Many people experience difficulty with sleeping at some point in their life.
Sleep problems are often temporary lasting across a few nights. If they become more chronic, lasting regularly across several weeks you may need to visit your G.P. to consider what help might be available.
Difficulty sleeping can often be caused by stress, such as big changes like moving away from home, studying for exams, and managing deadlines, worrying about someone close to you or your own future.
Often when the stress passes your sleep pattern will begin to return to normal.
Helpful Habits
Going to sleep at the same time each night.
Allowing time to relax before going to bed.
Regular exercise
Have a warm milky drink before you go to bed.
Relax in a hot bath
Write down what's on your mind, and put it to one side.

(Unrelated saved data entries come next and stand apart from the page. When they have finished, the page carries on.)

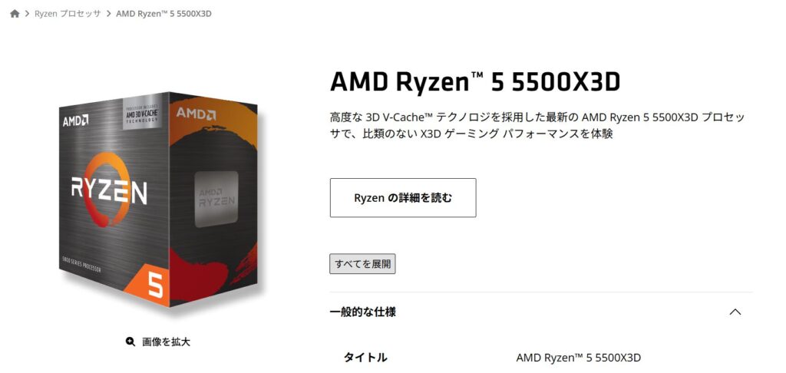Click the chevron separator after Ryzen プロセッサ
The height and width of the screenshot is (373, 786).
tap(108, 14)

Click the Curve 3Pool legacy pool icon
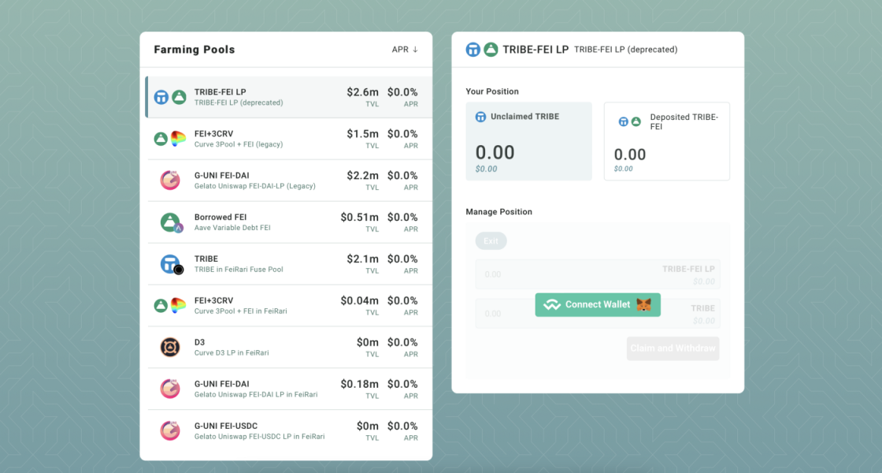pyautogui.click(x=169, y=139)
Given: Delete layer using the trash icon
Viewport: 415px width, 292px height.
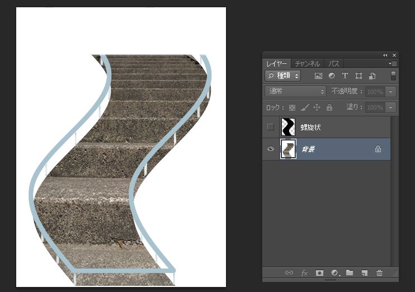Looking at the screenshot, I should (x=380, y=273).
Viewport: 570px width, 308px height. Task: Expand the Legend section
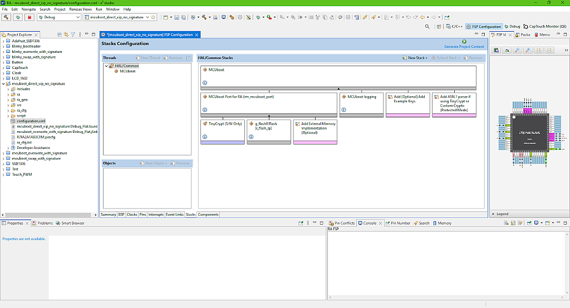coord(493,214)
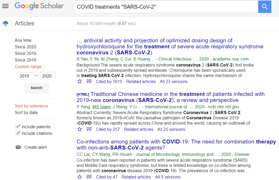Save the hydroxychloroquine article with the star icon
279x180 pixels.
(79, 81)
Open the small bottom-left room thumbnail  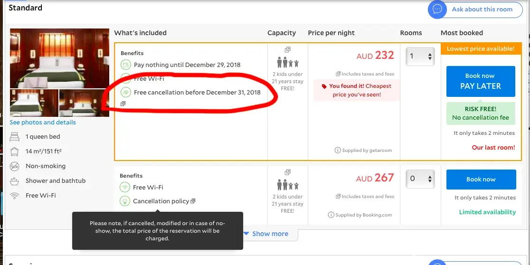(34, 103)
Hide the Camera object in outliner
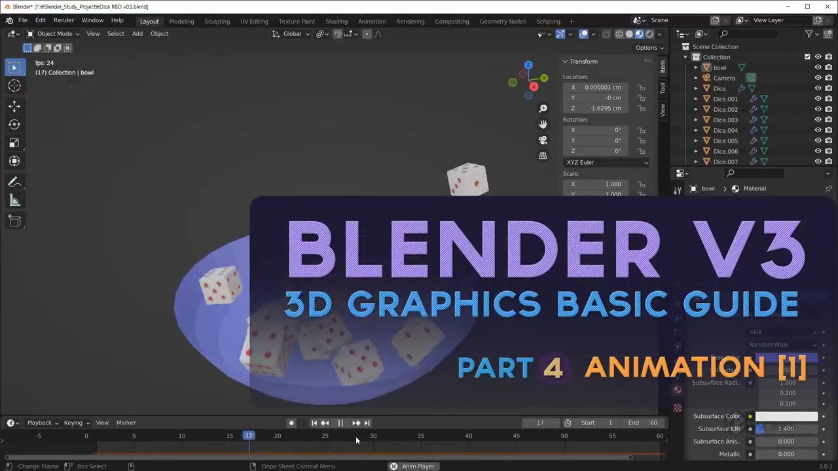Viewport: 838px width, 471px height. [818, 78]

If you can't sleep get up and do something different, go back to bed when you feel sleepy.
Use your imagination positively; in your mind recreate a good memory or image.
Unhelpful Habits
Sleeping in the daytime.
Playing on a play station or other electronic computer games that can stimulate your mind in the hour before going to bed.
Exercise late in the evening.
Having a clock where you can see the time by your bed.
Avoid stimulants such as drinks that contain caffeine for at least four hours before going to bed e.g. coffee, tea, coke, cola, alcohol and energy drinks. Avoid nicotine.